A good self-examination requires listening to the counsel of God through his Church and acting on it to correct one’s ways. Recently, the Speaker of the U.S. House of Representatives was reproved by Pope Benedict XVI at a brief audience to which he would not admit press or photographers, aware that the occasion could be exploited for political purposes, which it was. The Pope pointedly urged that public figures examine their consciences. He reminded the Speaker, who boasts that she is a practicing Catholic, that life must be protected “from conception until natural death.” On previous occasions the Speaker has woefully misrepresented Christ’s teaching, actually claiming an idiosyncratic knowledge of St. Augustine and St. Thomas Aquinas. It is well known that Pope Benedict XVI is more familiar with these sources than the Speaker of the U.S. House of Representatives. Rather than examine her conscience, the Speaker later issued a press statement of her own, censoring the Pope’s remarks and changing the subject to “poverty, hunger, and global warming.” A lawyer named Douglas Kmiec, whose tartuffish political counsel has cast him in the role of Richard Rich manipulating the testimony of St. Thomas More, called the Pope’s admonition “intrusive.”

A few days later, our new Secretary of State raised the hopes of many that on her visit to China, as a matter of conscience, she would mention the more than half-million prisoners in slave labor camps, forcible organ harvesting, support of genocide in Darfur, and the countless Chinese Christians being martyred for their faith. Instead, she said that “human rights . . . can’t interfere with the global economic crisis, the global climate change crisis, and the security crisis.” This went beyond the insouciance of Eleanor Roosevelt, who, as Solzhenitsyn records in The First Circle, praised Stalin’s “wonderful” prison camps.

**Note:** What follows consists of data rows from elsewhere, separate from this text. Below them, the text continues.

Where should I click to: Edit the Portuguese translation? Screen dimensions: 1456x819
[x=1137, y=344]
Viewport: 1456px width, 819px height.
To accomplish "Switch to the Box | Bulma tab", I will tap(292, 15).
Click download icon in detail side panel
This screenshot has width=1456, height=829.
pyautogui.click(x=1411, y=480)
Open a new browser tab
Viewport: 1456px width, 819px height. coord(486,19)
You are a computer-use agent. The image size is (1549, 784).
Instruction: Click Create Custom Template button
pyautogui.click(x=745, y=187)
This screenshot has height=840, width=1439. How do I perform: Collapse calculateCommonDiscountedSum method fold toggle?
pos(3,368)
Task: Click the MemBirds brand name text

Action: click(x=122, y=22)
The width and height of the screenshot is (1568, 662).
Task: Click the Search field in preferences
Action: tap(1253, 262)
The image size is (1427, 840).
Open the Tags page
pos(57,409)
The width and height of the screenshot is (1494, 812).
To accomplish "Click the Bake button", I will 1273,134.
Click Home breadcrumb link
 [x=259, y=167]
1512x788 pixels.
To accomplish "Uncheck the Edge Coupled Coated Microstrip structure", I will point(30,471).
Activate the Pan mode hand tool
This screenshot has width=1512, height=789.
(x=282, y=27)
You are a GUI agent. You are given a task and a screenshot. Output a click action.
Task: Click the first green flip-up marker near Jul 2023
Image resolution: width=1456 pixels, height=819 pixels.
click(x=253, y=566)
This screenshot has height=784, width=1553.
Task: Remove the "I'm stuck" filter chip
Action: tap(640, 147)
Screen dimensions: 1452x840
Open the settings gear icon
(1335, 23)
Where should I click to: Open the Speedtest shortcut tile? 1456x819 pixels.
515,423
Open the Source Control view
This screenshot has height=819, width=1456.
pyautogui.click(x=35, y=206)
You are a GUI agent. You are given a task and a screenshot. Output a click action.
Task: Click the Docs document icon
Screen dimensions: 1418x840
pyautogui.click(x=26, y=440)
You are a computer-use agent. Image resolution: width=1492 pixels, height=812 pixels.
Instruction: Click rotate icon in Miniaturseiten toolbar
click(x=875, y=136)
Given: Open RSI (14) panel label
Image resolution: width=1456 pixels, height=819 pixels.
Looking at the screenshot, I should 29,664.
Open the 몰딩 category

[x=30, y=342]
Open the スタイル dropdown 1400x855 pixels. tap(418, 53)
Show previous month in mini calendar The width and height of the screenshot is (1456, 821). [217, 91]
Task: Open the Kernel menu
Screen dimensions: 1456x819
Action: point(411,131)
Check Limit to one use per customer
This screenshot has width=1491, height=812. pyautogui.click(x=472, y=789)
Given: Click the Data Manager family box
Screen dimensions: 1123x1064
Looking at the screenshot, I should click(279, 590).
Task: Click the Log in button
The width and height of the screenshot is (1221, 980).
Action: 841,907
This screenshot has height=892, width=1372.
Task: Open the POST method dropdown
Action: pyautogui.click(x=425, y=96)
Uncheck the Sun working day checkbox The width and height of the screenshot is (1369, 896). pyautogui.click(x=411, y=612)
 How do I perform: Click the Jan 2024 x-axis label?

We should not examine the consciences of others, but, for life to be worth living, we should at least hope that others have consciences.

Fr. George W. Rutler is a Catholic priest in New York.


Much to everyone’s surprise, Ash Wednesday is, yearly, a most attended Catholic devotion. Perhaps we should not make a metaphysical issue of this phenomenon. If we were in Rio, on the day after Mardi Gras, we might have other reasons. But here in the land of the free and home of the brave, where sin abounds, grace abounds more abundantly. We are, I suspect, a land filled with bad consciences that have no place to go. Sin needs both definition and acknowledgment. But if neither occurs, it remains, with its effects, on our souls and those of our neighbors. The classical authors teach us to look to our own wills when things go wrong. The cross of ashes — “Remember, Man, that thou art dust and unto dust thou shalt return” — is placed on the forehead of laity and on the crown of the monk’s head. Ash Wednesday does not point to itself. But it does point, first to the man who needs to repent, then to the redemption in which alone repentance has its meaning in forgiveness.

Fr. James V. Schall, S.J., is a professor of government at Georgetown University.